Monovalent oral polio vaccines (mOPV) consist of live, attenuated (weakened) poliovirus strains of either type 1 (mOPV1) or type 3 (mOPV3) poliovirus only. Unlike tOPV, it does not contain the other two types of poliovirus. The vaccine gives protection against one type of poliovirus only (either type 1 or type 3 depending on the vaccine).
Monovalent oral polio vaccines were used extensively in the early days of polio vaccination in the late 1950s and early 1960s. However, from 1963, mOPVs were replaced by OPV, where protection against all three types of wild poliovirus could be given at the same time – an important consideration when more than one type of wild poliovirus was circulating.
In 2005, new mOPVs were introduced to more rapidly interrupt the final strains of poliovirus transmission around the world.
Monovalent oral polio vaccine type 1 was first used in India in April 2005, and has subsequently been used in many areas since the adoption of a strategy to primarily target type 1 poliovirus, the type which is the more paralytic and spreads more easily than type 3.

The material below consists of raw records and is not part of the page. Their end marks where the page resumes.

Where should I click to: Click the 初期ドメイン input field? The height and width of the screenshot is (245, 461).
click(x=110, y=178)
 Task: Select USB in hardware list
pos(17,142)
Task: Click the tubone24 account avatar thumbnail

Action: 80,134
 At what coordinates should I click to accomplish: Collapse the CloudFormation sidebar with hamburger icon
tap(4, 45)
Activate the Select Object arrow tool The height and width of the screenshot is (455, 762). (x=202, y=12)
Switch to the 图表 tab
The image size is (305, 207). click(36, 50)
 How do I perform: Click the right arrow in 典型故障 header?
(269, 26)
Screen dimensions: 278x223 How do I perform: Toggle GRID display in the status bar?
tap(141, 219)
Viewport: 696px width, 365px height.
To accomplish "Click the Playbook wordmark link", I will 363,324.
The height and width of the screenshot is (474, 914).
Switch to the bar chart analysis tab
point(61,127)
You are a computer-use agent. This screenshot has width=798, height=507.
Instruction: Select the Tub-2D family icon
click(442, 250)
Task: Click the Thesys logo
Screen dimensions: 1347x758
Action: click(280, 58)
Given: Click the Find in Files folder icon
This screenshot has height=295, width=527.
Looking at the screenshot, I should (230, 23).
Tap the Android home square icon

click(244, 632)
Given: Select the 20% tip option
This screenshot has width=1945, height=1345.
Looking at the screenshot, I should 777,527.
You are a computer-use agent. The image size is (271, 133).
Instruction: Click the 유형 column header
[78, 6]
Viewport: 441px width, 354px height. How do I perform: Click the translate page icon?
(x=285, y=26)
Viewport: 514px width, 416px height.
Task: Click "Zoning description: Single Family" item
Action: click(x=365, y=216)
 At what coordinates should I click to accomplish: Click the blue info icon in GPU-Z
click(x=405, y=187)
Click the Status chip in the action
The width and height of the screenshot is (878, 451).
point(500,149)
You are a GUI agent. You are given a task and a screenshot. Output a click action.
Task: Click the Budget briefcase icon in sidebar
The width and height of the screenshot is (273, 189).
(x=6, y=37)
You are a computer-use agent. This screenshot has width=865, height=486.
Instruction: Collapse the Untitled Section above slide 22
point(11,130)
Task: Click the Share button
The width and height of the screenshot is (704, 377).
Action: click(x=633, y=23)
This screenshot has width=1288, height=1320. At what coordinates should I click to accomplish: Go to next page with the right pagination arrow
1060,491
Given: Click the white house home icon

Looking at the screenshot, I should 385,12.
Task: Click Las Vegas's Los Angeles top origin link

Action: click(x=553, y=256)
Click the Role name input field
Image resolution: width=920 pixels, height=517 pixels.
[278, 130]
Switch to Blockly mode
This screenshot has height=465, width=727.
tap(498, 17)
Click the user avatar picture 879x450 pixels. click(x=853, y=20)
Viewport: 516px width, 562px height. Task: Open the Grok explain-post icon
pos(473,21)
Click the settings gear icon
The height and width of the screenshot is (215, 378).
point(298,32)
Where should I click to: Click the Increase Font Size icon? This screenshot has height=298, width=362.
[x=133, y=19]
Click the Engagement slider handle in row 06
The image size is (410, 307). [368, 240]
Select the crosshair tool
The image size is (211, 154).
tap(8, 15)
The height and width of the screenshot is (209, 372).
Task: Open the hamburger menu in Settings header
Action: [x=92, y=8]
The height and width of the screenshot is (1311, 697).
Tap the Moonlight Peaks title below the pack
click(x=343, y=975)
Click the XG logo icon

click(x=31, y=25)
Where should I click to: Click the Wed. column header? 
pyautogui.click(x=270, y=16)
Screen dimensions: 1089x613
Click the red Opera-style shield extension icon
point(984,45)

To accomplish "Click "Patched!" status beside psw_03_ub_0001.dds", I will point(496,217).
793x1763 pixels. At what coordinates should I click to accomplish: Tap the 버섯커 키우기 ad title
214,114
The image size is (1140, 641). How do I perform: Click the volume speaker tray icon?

Monovalent oral polio vaccine type 3 was introduced in India and Afghanistan in 2005 to interrupt endemic strains of polio type 3 in targeted areas. Experience in western Uttar Pradesh and in parts of Bihar demonstrated that rapid, large-scale mOPV3 campaigns had a significant impact on type 3 transmission. The vaccine has subsequently been used in Nigeria and Pakistan and to tackle an outbreak of imported poliovirus in Chad.
Based both on years of use and the administration of tens of millions of doses, monovalent oral polio vaccines are known to be a safe, with safety records similar to trivalent OPV.
Approximately twice as many children develop immunity to poliovirus type 1 after the first dose of mOPV1 compared with the first dose of OPV. With three doses of mOPV1, over 90% of children will develop immunity; the same of tOPV will confer immunity on only 70–75% of children.
Approximately 70% of children develop immunity to poliovirus type 3 after the first dose of mOPV3 compared with approximately 30% of children after the first dose of OPV.
The implications for the remaining polio-endemic states of India are to vaccinate all children multiple times with mOPV1 and sustain these levels until transmission has been successfully interrupted.
1Grassly NC et al, Protective efficacy of a monovalent oral type 1 poliovirus vaccine: a case-control study, The Lancet, 12 April 2007.
Monovalent oral polio vaccines are recommended for use in supplementary immunization campaigns in areas where only wild poliovirus type 1 or type 3 alone is circulating. It is not recommended as a substitute for OPV in routine immunization programmes.
Two doses of mOPV administered within two weeks forms the basis of the new Short Interval Additional Dose (SIAD) approach, which is intended to rapidly boost population immunity in Asia.